I'll start with the variables lattop, lonleft, lonright, width and height for the bounding box of the geojson and the dimensions of the image. I haven't yet occupied myself with calculating a good height from the difference in latutude. So the height is just estimated to be big enough to fit the image. The rest should be clear from the code:
var xym = d3.geo.mercator();
// Coordinates of Flanders
var lattop = 51.6;
var lonleft = 2.4;
var lonright = 7.7;
var width = 1500;
var height =1000;
// make the scale so that the difference of longitude is
// exactly the width of the image
var scale = 360*width/(lonright-lonleft);
xym.scale(scale);
// translate the origin of the map to [0,0] as a start,
// not to the now meaningless default of [480,250]
xym.translate([0,0]);
// check where your top left coordinate is projected
var trans = xym([lonleft,lattop]);
// translate your map in the negative direction of that result
xym.translate([-1*trans[0],-1*trans[1]]);
var path = d3.geo.path().projection(xym);
var svg = d3.select("body").append("svg").attr("width",width).attr("height",height);
Note, if you go over the date line (180 degrees), you will have to take the overflow into account.
Given this:
xy = d3.geo.mercator().scale(someScale).translate([0, 0]);
someScale is the pixel width of the entire world when projected using the mercator projection. So, if your json data had outlines for the whole world – spanning from lat/lng -180,90 to latLng 180,-90 – and if someScale was 1024, then the world would be drawn such that it exactly fits within a 1024x1024-pixel square. That's what you see on in this Google Maps view (well... sort of... not quite... read on...).

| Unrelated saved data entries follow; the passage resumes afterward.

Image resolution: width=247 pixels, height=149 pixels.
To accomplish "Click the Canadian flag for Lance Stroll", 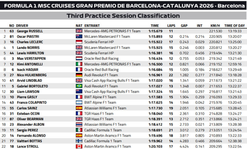I will point(79,147).
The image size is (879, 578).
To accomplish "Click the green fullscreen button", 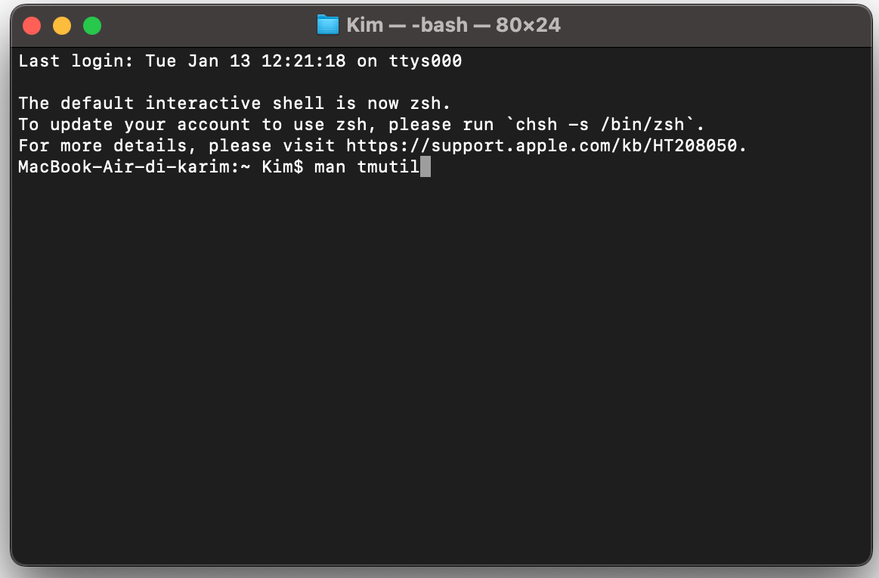I will 92,25.
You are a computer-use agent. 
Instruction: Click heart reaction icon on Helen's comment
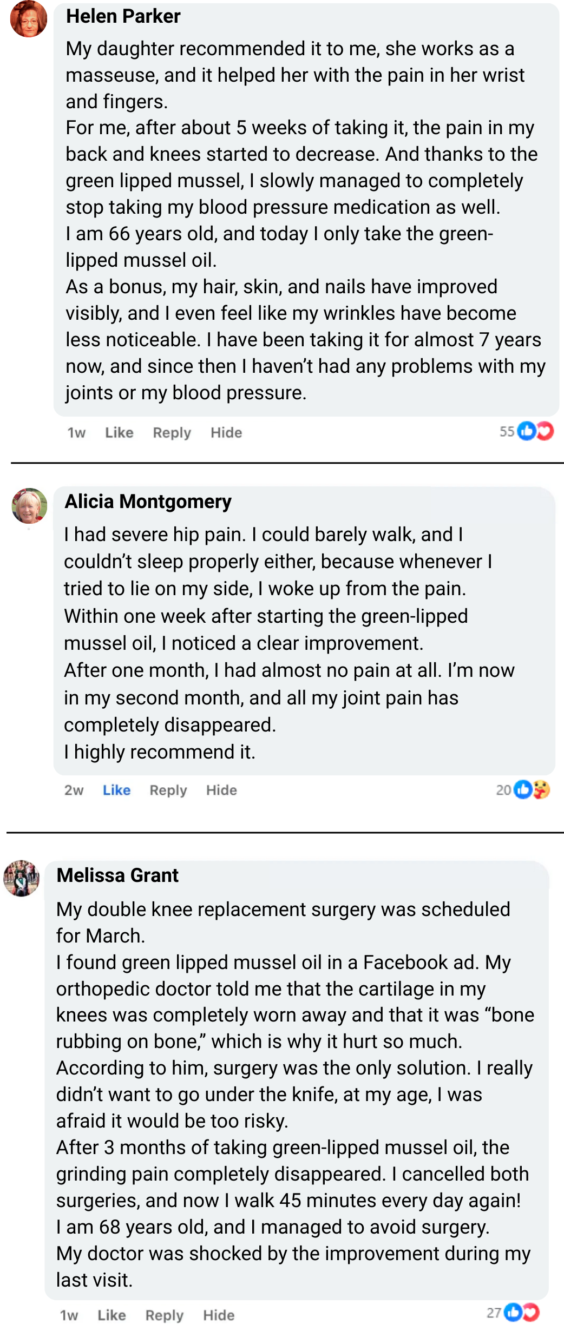(545, 431)
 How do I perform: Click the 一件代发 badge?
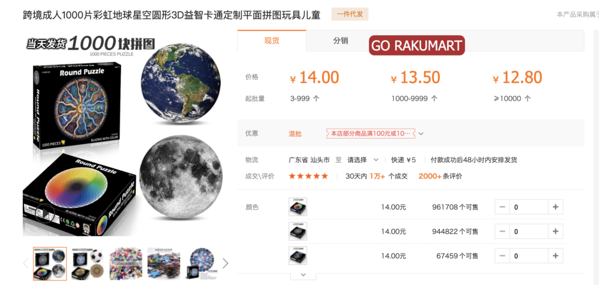click(350, 15)
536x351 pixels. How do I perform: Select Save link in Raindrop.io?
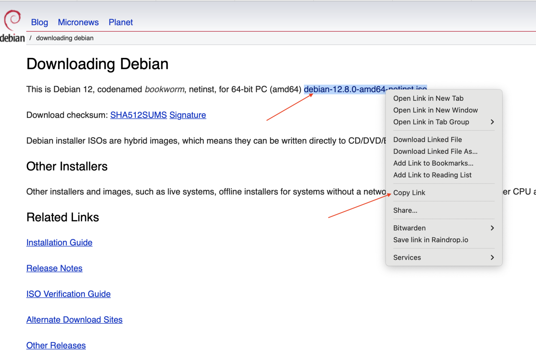click(x=431, y=240)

That's not enough though. When the world is drawn at 1024px, without any translation, lat/lng 0,0 (i.e. the "middle" of the world) will sit at the 0,0 pixel of the projected map (i.e. the top left). Under these conditions, the whole northern hemisphere and western hemisphere have negative x or y values, and therefore fall outside the drawn region. Also, under these conditions, the bottom right of the world (i.e. lat/lng -90, 180) would sit at the exact middle of the 1024x1024 square (i.e. at pixel 512,512).

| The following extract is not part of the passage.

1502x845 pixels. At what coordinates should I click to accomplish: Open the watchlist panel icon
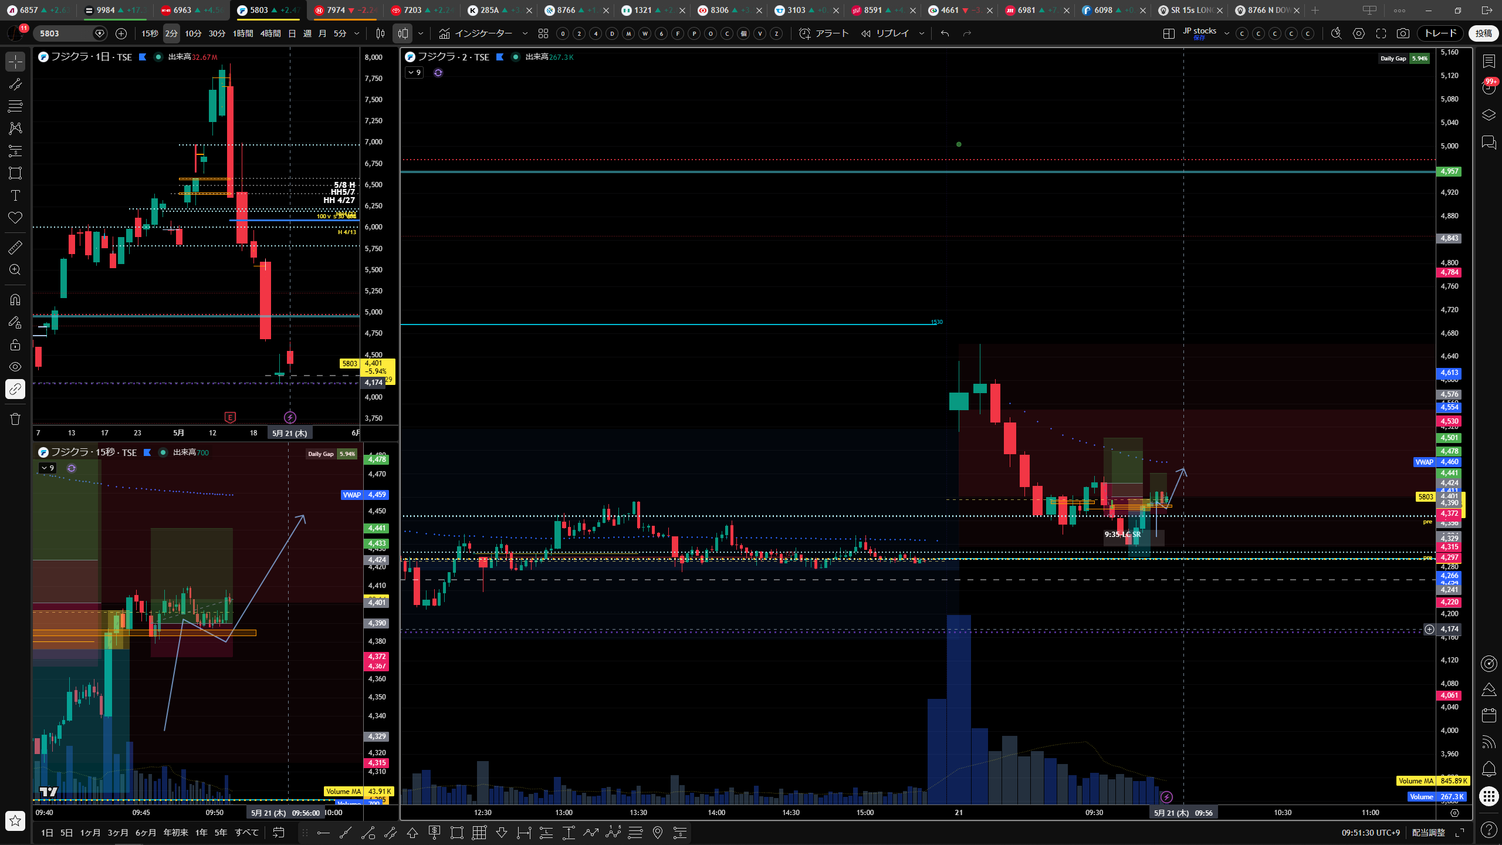pyautogui.click(x=1489, y=61)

So, in order to center the world in the square described here, you need to translate the map by half its width in the X and Y directions. I.e. you need
xy = d3.geo.mercator().scale(1024).translate([512, 512]);
That'll give you exactly the Google Map view I linked to.
If your json data only has part of the world (like, nyc or NY state) drawing it with this xy projection will render the outlines in the correct geographic position relative to the entire 1024x1024 world-spanning region. So it would appear rather small, with lots of whitespace.
The challenge is how to scale and translate the projection such that the area in question fills up the 1024x1024 square. And... so far I haven't answered this question, but I hope that this explanation points you in the right direction towards figuring out this math. I'll also try to continue the answer later, when I have more time. :/
There's an example here that gets the bounds of countries from geojson and then scales and translates the map to that country. The code is a bit ugly; there're however efforts to make this easier in the future (see this and this issue).